We’re now twenty minutes from crossing the border into West Virginia, and there’s the not-so-trivial problem of getting Sal’s truck out of the ravine.
“I’m going to have to sling-load it up to the road before the rain moves in,” Lucy explains. “The body’s protected in an enclosure, but Sal’s wrecked pickup is out in the open. We don’t want to lose any evidence. And look who’s back. Sleeping Beauty has opened his eyes at long last and put his headset on.”
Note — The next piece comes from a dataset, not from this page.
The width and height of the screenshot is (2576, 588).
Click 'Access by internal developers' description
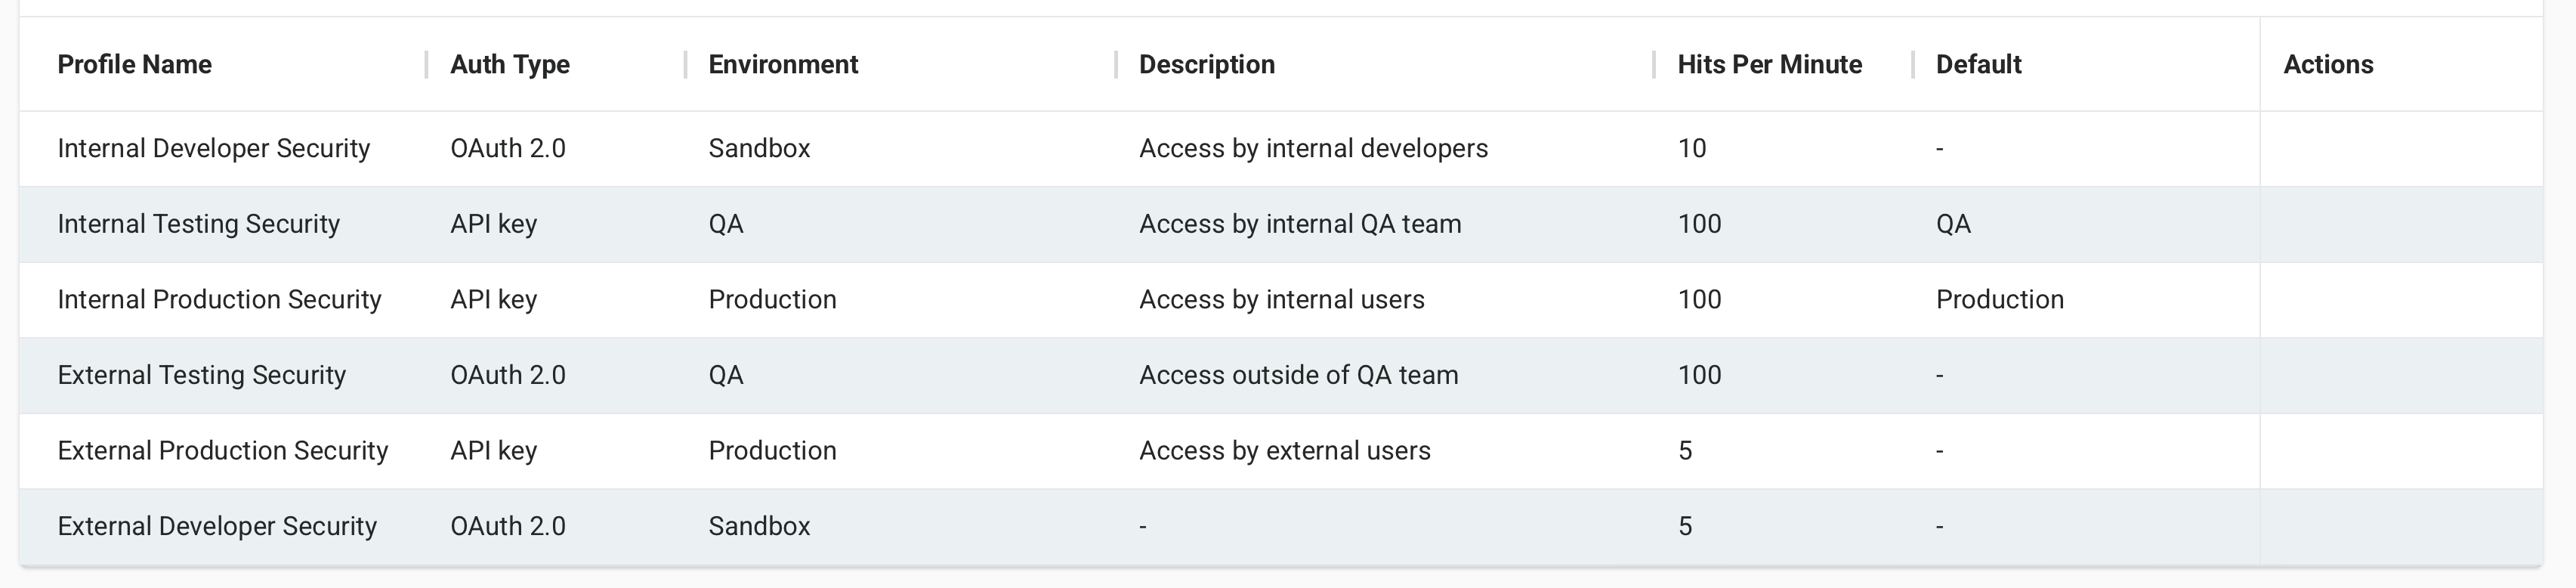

She switches the intercom setting as I gaze at the Appalachian Mountains in the distance, an ocean of rolling hills under our feet thick with dark green trees.
“Marino, you still with us?” Lucy asks.
“You seeing the damn weather coming toward us like a freight train?” His voice is tense in our headsets. “And how is it okay for you to fly this thing inside the Quiet Zone?”
“Doctor Rao is one of the astronomers Sal had dinner with last night. By the time we get close she’ll have the telescope in sleep mode to protect it from our transmissions,” Lucy explains.
That also means they won’t be able to pick us up on radar or anything else, making it tricky to communicate our location and what we’re doing, she says. The only recourse is to talk over the helicopter’s satellite phone.
“Let’s give her a try,” Lucy says, and I hear the ringing through my headset.
“Welcome back,” Dr. Rao answers.
“A race against the storm,” Lucy says.